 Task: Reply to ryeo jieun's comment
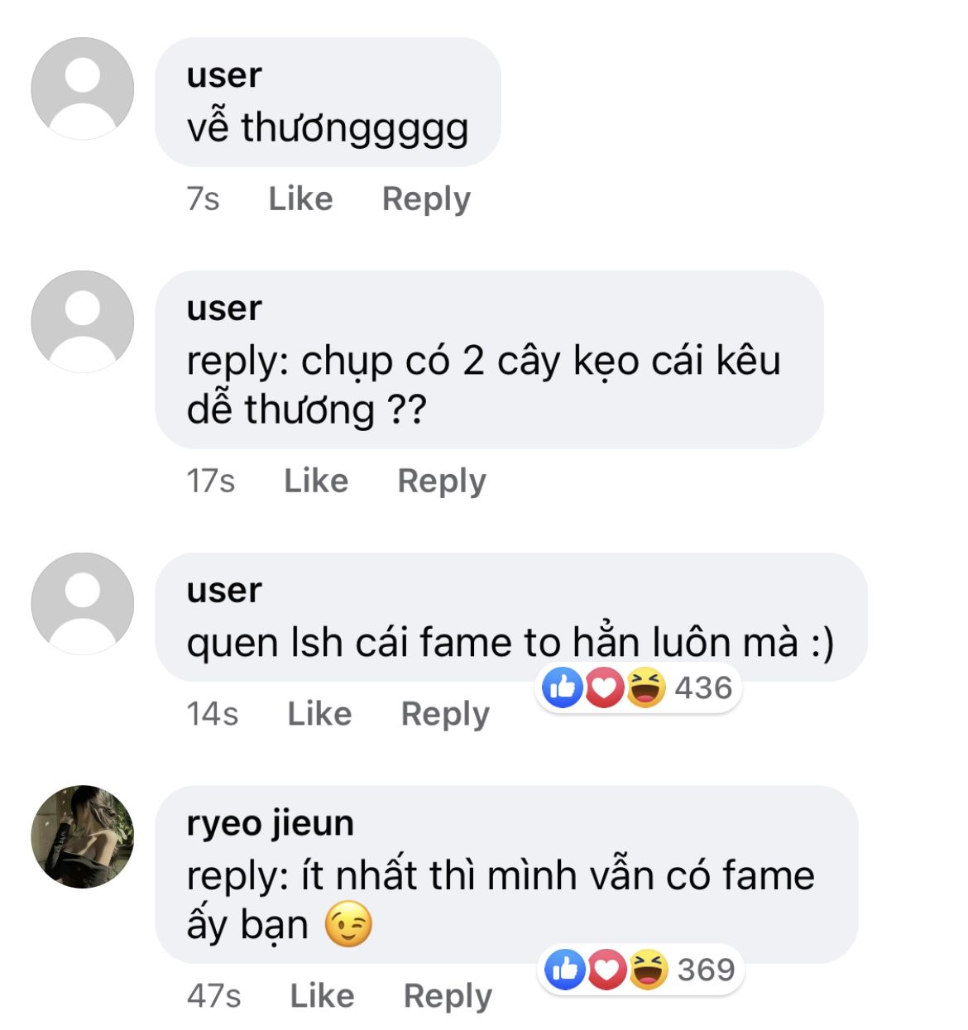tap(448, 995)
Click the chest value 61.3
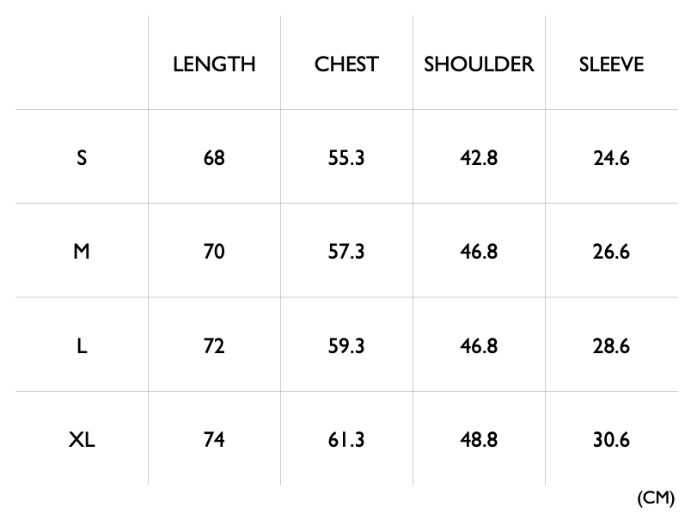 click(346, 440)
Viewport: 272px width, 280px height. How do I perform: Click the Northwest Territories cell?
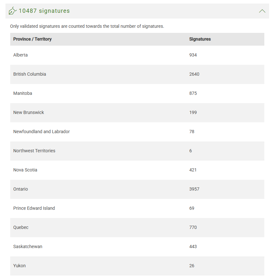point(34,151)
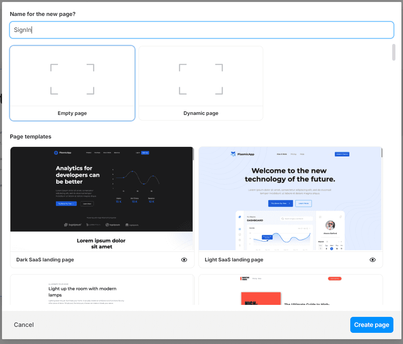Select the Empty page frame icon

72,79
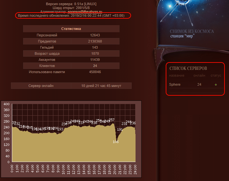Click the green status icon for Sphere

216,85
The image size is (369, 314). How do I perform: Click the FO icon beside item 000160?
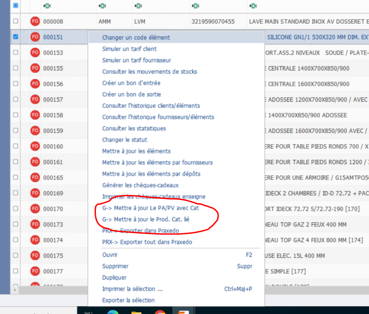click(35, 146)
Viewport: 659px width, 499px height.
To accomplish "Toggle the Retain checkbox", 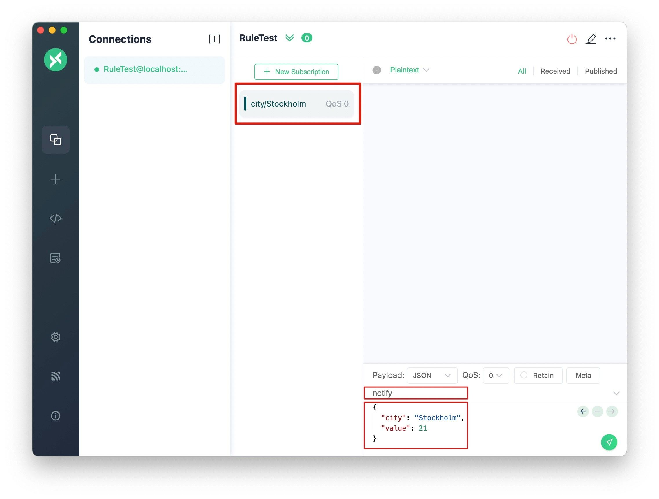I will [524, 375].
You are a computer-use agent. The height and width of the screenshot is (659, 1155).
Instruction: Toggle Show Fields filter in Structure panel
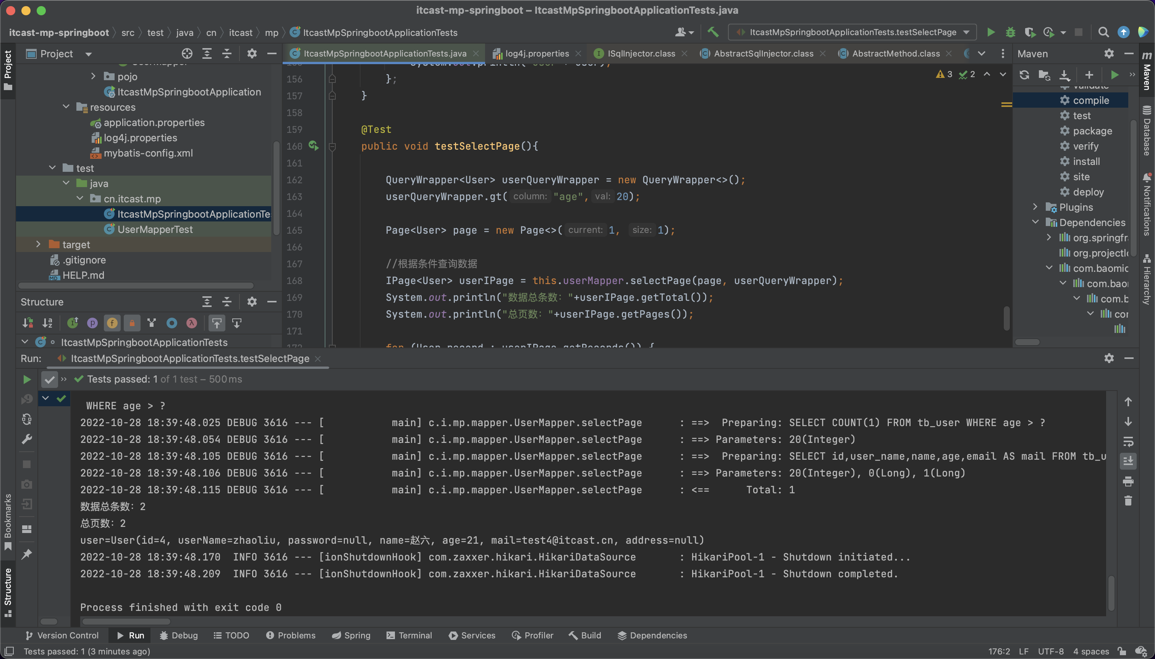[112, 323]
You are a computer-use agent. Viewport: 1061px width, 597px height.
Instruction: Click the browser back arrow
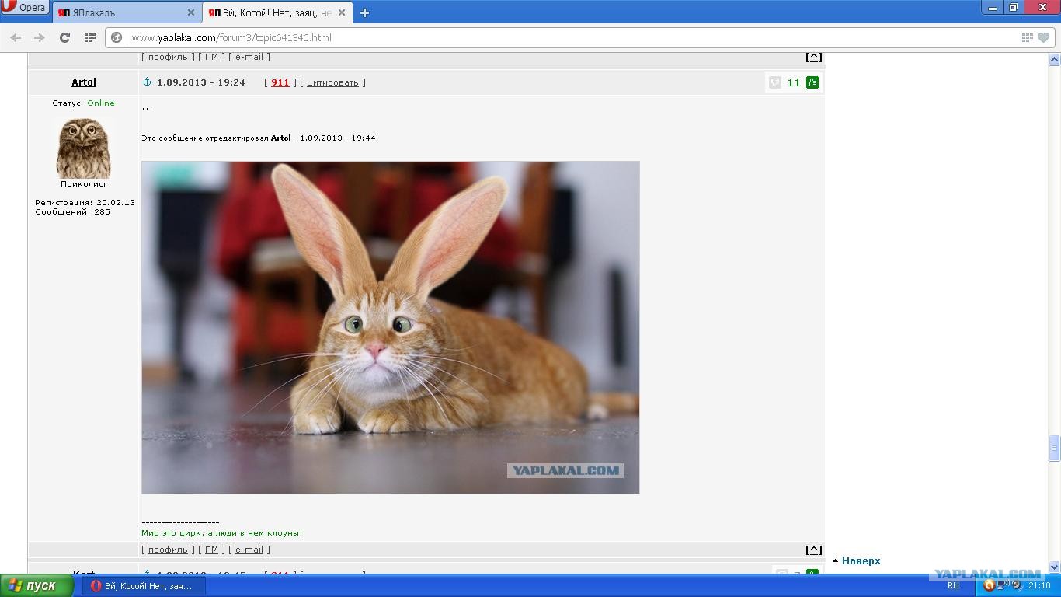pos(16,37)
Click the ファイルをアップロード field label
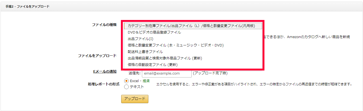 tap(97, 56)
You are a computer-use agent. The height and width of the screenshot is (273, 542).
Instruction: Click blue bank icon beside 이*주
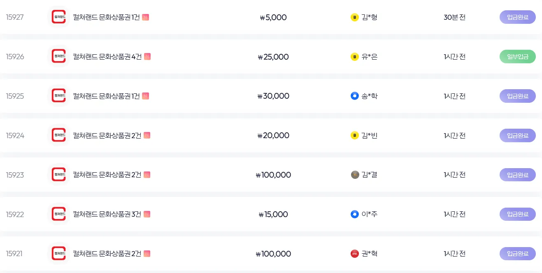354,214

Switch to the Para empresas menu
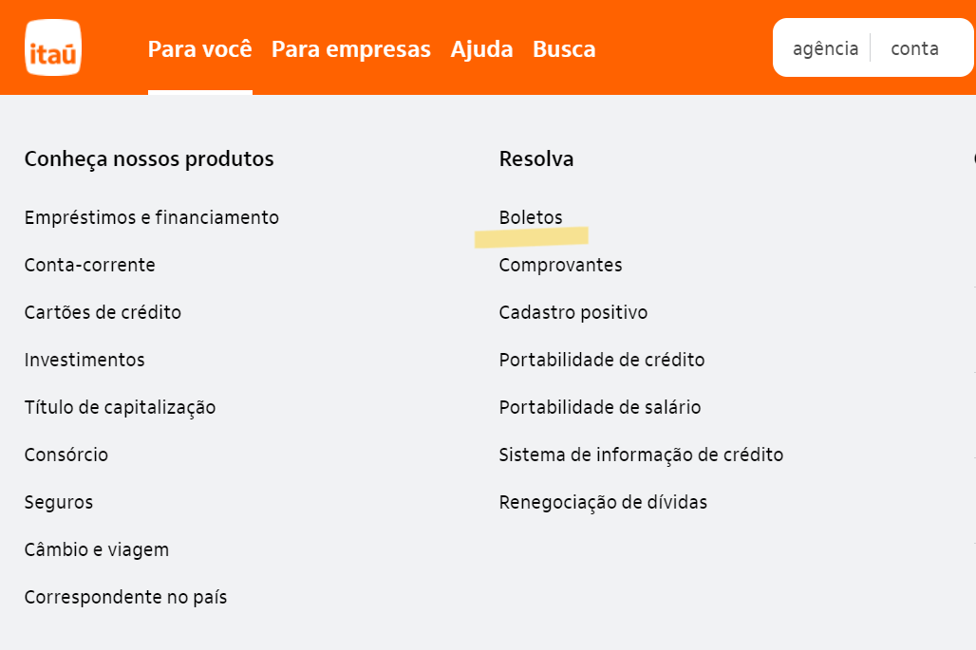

################

● Work required
Give the listing from the line with "Viewport: 272px width, 280px" up to and including the line with "click(35, 146)" as a JSON list of strings, one string per line, with blank lines dropped. Leave the pictures out of the answer.

● Task output
[
  "Viewport: 272px width, 280px height. How do I perform: Click the Northwest Territories cell?",
  "point(34,151)",
  "Select the Empty page frame icon",
  "72,79",
  "Click the green status icon for Sphere",
  "216,85",
  "The image size is (369, 314). How do I perform: Click the FO icon beside item 000160?",
  "click(35, 146)"
]